L’un des repères pour comprendre l’ampleur du changement d’une société, c’est la vitesse à laquelle les lignes bougent. En ce sens, le mouvement des Gilets Jaunes est clairement porteur d’un changement radical que le rouleau répressif ne pourra contenir bien longtemps.

Tout va très vite depuis quatre mois. Les mentalités évoluent. De nombreux Gilets Jaunes totalement hostiles à des actions offensives ont désormais fait le choix de ne plus condamner ce type d’opération, voire même d’y participer.

Le côté le plus subversif de ce changement de mentalité n’est pas l’acceptation des modalités d’actions « violentes » mais bien le fait de ne plus considérer la question de la légalité comme supérieure à celle de la légitimité.

Et ce changement ne vient pas uniquement des échanges avec les GJ les plus « radicaux ». C’est aussi, voir surtout, l’attitude du pouvoir, son mutisme social, son arrogance politique et son escalade autoritaire qui ont poussé des milliers de citoyens à se dire que non, cela n’avait plus aucun sens de « respecter toutes les règles » lorsque ces règles sont faites par des personnes immorales ne pensant qu’à protéger leurs privilèges.

La dernière illustration en date est la déclaration indécente et abjecte de Macron concernant Geneviève Légat, 73 ans, militante d’Attac, gravement blessé samedi dernier à Nice.
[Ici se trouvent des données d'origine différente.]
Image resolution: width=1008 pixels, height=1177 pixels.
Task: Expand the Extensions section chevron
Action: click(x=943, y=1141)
La situation de Geneviève résume parfaitement le danger actuel en France :
1 – Le pouvoir n’arrive pas à calmer une colère sociale.
2 – Il estime donc de son devoir de modifier la loi et de restreindre les libertés fondamentales pour réussir à retrouver l’ordre.
3 – Une personne décide de s’opposer, pacifiquement, à ces mesures liberticides. Elle en paye le prix fort, physiquement.
4 – Le pouvoir estime que l’erreur vient de cette personne et qu’elle n’avait qu’à respecter les nouvelles « règles ».

Le principe d’un état de droit, d’une démocratie, c’est d’utiliser les mêmes outils (judiciaires et répressifs) qu’importe la situation. D’appliquer une justice et d’accorder la liberté et la présomption d’innocence, même à ceux qui dénigrent ces principes.
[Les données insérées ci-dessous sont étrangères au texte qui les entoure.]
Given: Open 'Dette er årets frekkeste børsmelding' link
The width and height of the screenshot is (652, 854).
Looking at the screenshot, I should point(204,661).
Le pouvoir commet donc une erreur grave et historique en modifiant les règles démocratiques pour son propre intérêt.

Lorsqu’un citoyen est accusé d’un vol, d’un crime ou d’un viol mais n’est finalement pas condamné pour diverses raisons judiciaires ou policières, change-t-on ces règles ? Non, et on explique aux victimes, légitimement en colère, que le système ne peut pas toujours répondre à leurs attentes. Mais qu’il faut faire avec. Que c’est le jeu de la démocratie et de nos sociétés modernes.

Mais lorsque le pouvoir n’arrive pas à faire arrêter ou condamner des personnes commettant des violences et des actes légalement répréhensibles, celui-ci aurait le droit de changer les règles ? Et de porter atteinte aux libertés de l’ensemble de la population ?
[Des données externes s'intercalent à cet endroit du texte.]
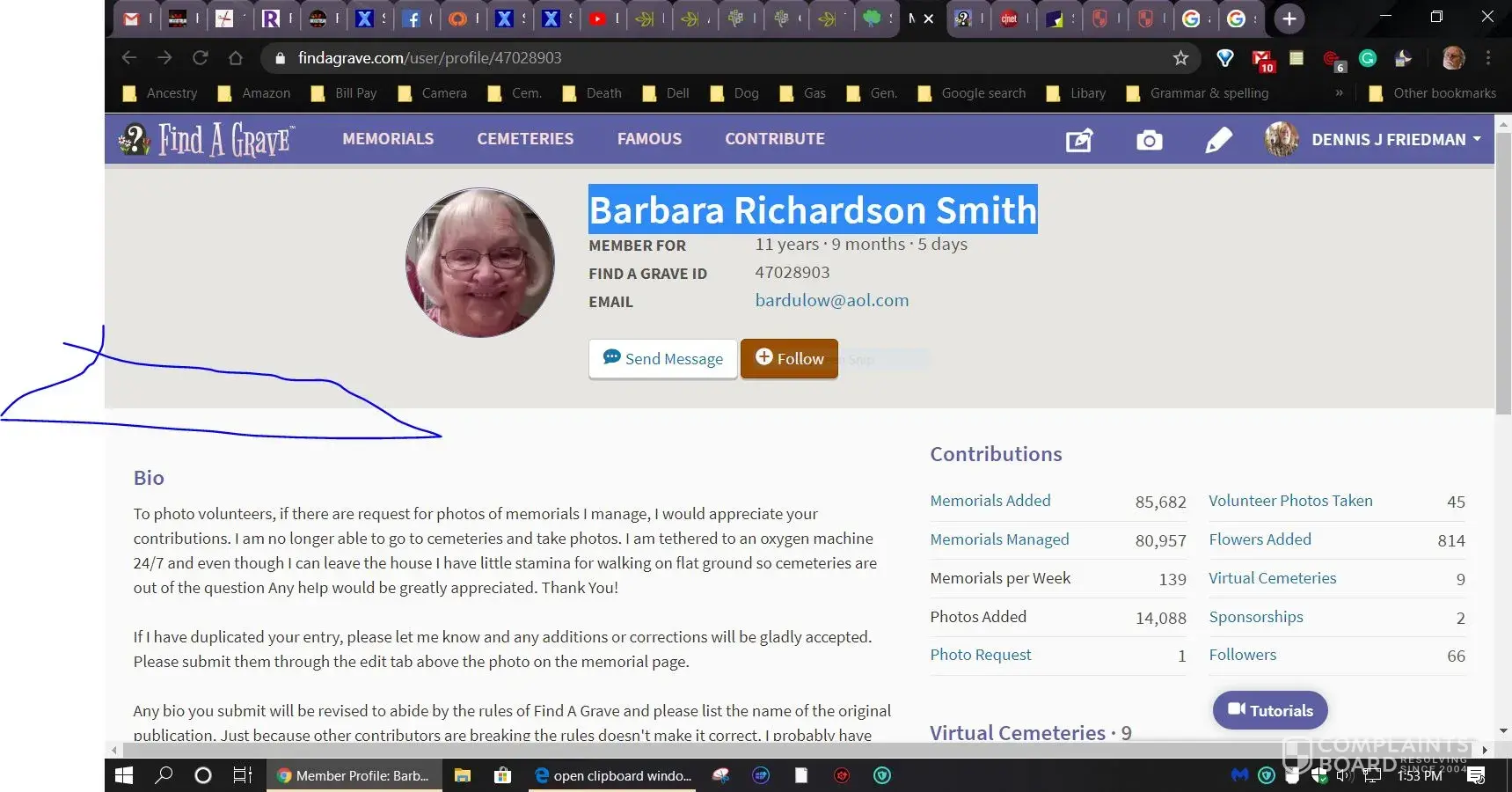The width and height of the screenshot is (1512, 792).
Task: Open the compose note icon in header
Action: point(1079,140)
A vrai dire, l’un des points positifs des actions les plus offensives de certains Gilets Jaunes réside dans le fait d’obliger le pouvoir à montrer son vrai visage. Le principe d’une démocratie, c’est de pouvoir gérer les opposants, y compris les plus violents, dans un cadre démocratique. En France en 2019, une voiture brulée ou un Fouquet’s défoncé suffisent à briser ce pacte essentiel et justifie l’usage de mesures clairement liberticides et autoritaires.

Face à une contestation radicale et déterminée, Macron et son monde ont donc préféré abandonner leur cape démocratique pour préserver l’essentiel : le système économique, ultra libéral. D’ailleurs, il est assez amusant de constater que le pouvoir politique et médiatique ne cesse de dénigrer les GJ en les affublant du qualificatif « ultra »… tantôt de gauche, tantôt de droite. Tantôt ultra-violents.

Mais au final, la chose qui est la plus « ultra » dans notre société, et qui est totalement acceptée par les puissances politiques et médiatiques, c’est le système économique : ultra libéral. Pour le coup, cela ne pose pas de problème et n’est jamais associé à la violence.

Pourtant, la première des violences, celle qui génère toutes les autres, c’est cette violence libérale qui provoque l’injustice sociale et qui brise des vies.

Macron ne veut pas en entendre parler.
Nous n’écouterons donc plus ses leçons de morale et de sagesse.

La sagesse, c’est celle de Geneviève . C’est celle de Commercy. C’est celle de St Nazaire. La sagesse, c’est nous. Et elle sait aussi se faire colère.